For Those (Still) Keeping Score


February 2022

Our last review of reported outcomes in chronic traumatic encephalopathy ("CTE") cases—For Those Keeping Score, Dec. 2020—covered developments in Archie v Pop Warner,[1] the Honorable Anita B. Brody’s rationale for approving the National Football League’s class settlement,[2] rejection of a homicide defendant’s petition to assert a CTE defense,[3] summary judgment based on the participant waiver in an NCAA post-concussion syndrome case,[4] and the Onyshko defense verdict against claims that college football caused ALS.[5]  We concluded that contrary to media portrayal, judicial outcomes reflect reality: science has not determined that contact sport participation leads to CTE and cognitive decline.

But wait, there’s more . . .

» **DATA BLOCK**:
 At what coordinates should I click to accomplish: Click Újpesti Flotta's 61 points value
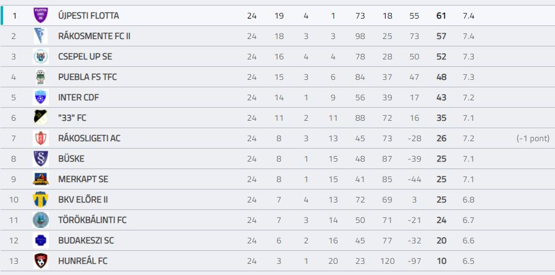point(441,16)
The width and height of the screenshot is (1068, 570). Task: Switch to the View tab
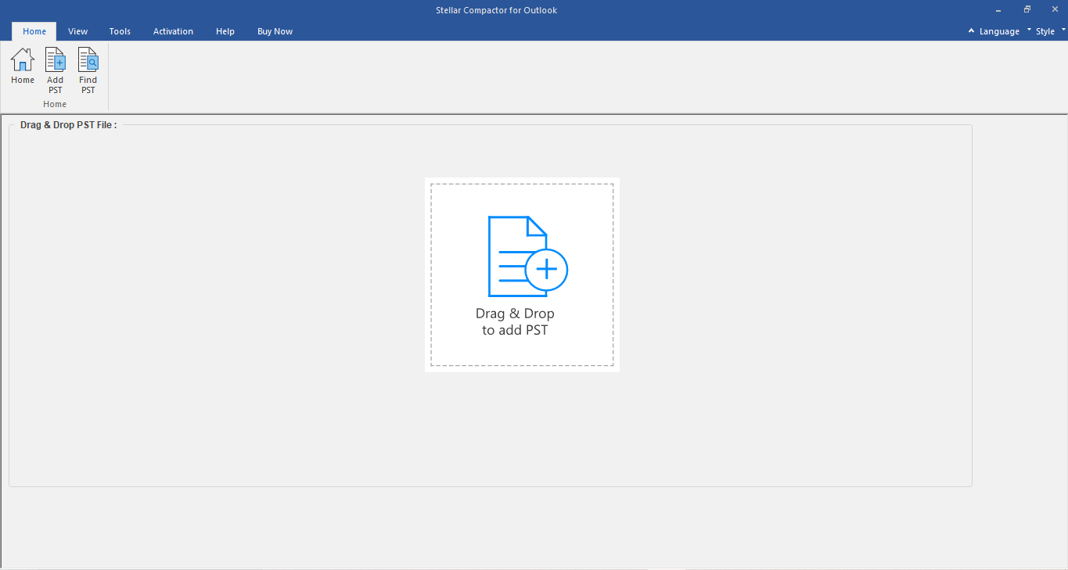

» **WORK TO BE COMPLETED**: Please reproduce the CTE litigation review in full, word for word, from its title through its last line.

» **TASK ANSWER**:
For Those (Still) Keeping Score


February 2022

Our last review of reported outcomes in chronic traumatic encephalopathy ("CTE") cases—For Those Keeping Score, Dec. 2020—covered developments in Archie v Pop Warner,[1] the Honorable Anita B. Brody’s rationale for approving the National Football League’s class settlement,[2] rejection of a homicide defendant’s petition to assert a CTE defense,[3] summary judgment based on the participant waiver in an NCAA post-concussion syndrome case,[4] and the Onyshko defense verdict against claims that college football caused ALS.[5]  We concluded that contrary to media portrayal, judicial outcomes reflect reality: science has not determined that contact sport participation leads to CTE and cognitive decline.

But wait, there’s more . . .